Segment Open

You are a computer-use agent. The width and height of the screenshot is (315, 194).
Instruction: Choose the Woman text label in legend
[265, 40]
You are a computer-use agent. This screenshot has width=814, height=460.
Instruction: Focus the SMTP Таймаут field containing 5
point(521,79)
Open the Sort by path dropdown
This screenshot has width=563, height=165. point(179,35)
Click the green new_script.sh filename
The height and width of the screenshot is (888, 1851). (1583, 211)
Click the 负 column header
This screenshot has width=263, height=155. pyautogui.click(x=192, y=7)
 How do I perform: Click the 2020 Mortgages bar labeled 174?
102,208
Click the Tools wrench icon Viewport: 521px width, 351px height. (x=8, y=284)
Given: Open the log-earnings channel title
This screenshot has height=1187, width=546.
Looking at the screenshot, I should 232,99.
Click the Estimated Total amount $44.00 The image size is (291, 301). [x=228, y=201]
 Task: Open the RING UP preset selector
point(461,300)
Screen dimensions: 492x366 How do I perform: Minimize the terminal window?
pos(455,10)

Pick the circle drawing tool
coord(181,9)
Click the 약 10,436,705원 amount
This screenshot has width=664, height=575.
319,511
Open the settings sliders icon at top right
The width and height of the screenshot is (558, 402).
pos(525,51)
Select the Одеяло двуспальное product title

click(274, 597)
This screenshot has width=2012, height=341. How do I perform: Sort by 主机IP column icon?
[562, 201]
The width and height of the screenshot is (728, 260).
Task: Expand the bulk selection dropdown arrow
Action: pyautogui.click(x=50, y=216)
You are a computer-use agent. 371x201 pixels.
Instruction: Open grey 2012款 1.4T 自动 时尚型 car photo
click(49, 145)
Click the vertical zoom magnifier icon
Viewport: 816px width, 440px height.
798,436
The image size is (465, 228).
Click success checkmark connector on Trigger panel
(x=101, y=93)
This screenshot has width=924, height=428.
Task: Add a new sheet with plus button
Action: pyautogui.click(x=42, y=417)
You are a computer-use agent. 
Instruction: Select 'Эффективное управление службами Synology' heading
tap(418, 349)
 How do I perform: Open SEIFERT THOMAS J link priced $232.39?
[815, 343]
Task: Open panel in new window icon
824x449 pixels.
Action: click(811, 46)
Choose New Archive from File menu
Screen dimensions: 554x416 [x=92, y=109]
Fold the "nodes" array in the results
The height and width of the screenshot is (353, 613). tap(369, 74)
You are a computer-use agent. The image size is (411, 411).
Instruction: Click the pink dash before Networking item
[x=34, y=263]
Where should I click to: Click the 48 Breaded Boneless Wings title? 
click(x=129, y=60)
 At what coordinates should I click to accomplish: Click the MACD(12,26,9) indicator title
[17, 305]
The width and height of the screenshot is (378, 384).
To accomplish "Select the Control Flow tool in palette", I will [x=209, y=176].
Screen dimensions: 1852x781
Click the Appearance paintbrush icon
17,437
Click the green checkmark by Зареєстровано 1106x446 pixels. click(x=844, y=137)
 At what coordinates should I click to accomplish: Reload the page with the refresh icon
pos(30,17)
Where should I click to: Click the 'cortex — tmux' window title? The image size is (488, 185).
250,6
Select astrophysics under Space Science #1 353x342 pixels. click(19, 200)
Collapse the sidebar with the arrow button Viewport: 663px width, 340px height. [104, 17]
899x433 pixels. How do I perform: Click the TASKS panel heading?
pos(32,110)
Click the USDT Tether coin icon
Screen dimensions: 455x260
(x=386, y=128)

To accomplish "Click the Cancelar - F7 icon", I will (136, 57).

Segment Closed

Transcribe each line of the data exactly, skipping none.

:: Answer for the task ::
You are a computer-use agent. The width and height of the screenshot is (315, 194).
Instruction: Choose the Woman text label in legend
[265, 40]
You are a computer-use agent. This screenshot has width=814, height=460.
Instruction: Focus the SMTP Таймаут field containing 5
point(521,79)
Open the Sort by path dropdown
This screenshot has width=563, height=165. point(179,35)
Click the green new_script.sh filename
The height and width of the screenshot is (888, 1851). (1583, 211)
Click the 负 column header
This screenshot has width=263, height=155. pyautogui.click(x=192, y=7)
 How do I perform: Click the 2020 Mortgages bar labeled 174?
102,208
Click the Tools wrench icon Viewport: 521px width, 351px height. (x=8, y=284)
Given: Open the log-earnings channel title
This screenshot has height=1187, width=546.
Looking at the screenshot, I should 232,99.
Click the Estimated Total amount $44.00 The image size is (291, 301). [x=228, y=201]
 Task: Open the RING UP preset selector
point(461,300)
Screen dimensions: 492x366 How do I perform: Minimize the terminal window?
pos(455,10)

Pick the circle drawing tool
coord(181,9)
Click the 약 10,436,705원 amount
This screenshot has width=664, height=575.
319,511
Open the settings sliders icon at top right
The width and height of the screenshot is (558, 402).
pos(525,51)
Select the Одеяло двуспальное product title

click(274, 597)
This screenshot has width=2012, height=341. How do I perform: Sort by 主机IP column icon?
[562, 201]
The width and height of the screenshot is (728, 260).
Task: Expand the bulk selection dropdown arrow
Action: pyautogui.click(x=50, y=216)
You are a computer-use agent. 371x201 pixels.
Instruction: Open grey 2012款 1.4T 自动 时尚型 car photo
click(49, 145)
Click the vertical zoom magnifier icon
Viewport: 816px width, 440px height.
798,436
The image size is (465, 228).
Click success checkmark connector on Trigger panel
(x=101, y=93)
This screenshot has width=924, height=428.
Task: Add a new sheet with plus button
Action: pyautogui.click(x=42, y=417)
You are a computer-use agent. 
Instruction: Select 'Эффективное управление службами Synology' heading
tap(418, 349)
 How do I perform: Open SEIFERT THOMAS J link priced $232.39?
[815, 343]
Task: Open panel in new window icon
824x449 pixels.
Action: click(811, 46)
Choose New Archive from File menu
Screen dimensions: 554x416 [x=92, y=109]
Fold the "nodes" array in the results
The height and width of the screenshot is (353, 613). tap(369, 74)
You are a computer-use agent. The image size is (411, 411).
Instruction: Click the pink dash before Networking item
[x=34, y=263]
Where should I click to: Click the 48 Breaded Boneless Wings title? 
click(x=129, y=60)
 At what coordinates should I click to accomplish: Click the MACD(12,26,9) indicator title
[17, 305]
The width and height of the screenshot is (378, 384).
To accomplish "Select the Control Flow tool in palette", I will [x=209, y=176].
Screen dimensions: 1852x781
Click the Appearance paintbrush icon
17,437
Click the green checkmark by Зареєстровано 1106x446 pixels. click(x=844, y=137)
 At what coordinates should I click to accomplish: Reload the page with the refresh icon
pos(30,17)
Where should I click to: Click the 'cortex — tmux' window title? The image size is (488, 185).
250,6
Select astrophysics under Space Science #1 353x342 pixels. click(19, 200)
Collapse the sidebar with the arrow button Viewport: 663px width, 340px height. [104, 17]
899x433 pixels. How do I perform: Click the TASKS panel heading?
pos(32,110)
Click the USDT Tether coin icon
Screen dimensions: 455x260
(x=386, y=128)

To accomplish "Click the Cancelar - F7 icon", I will (136, 57).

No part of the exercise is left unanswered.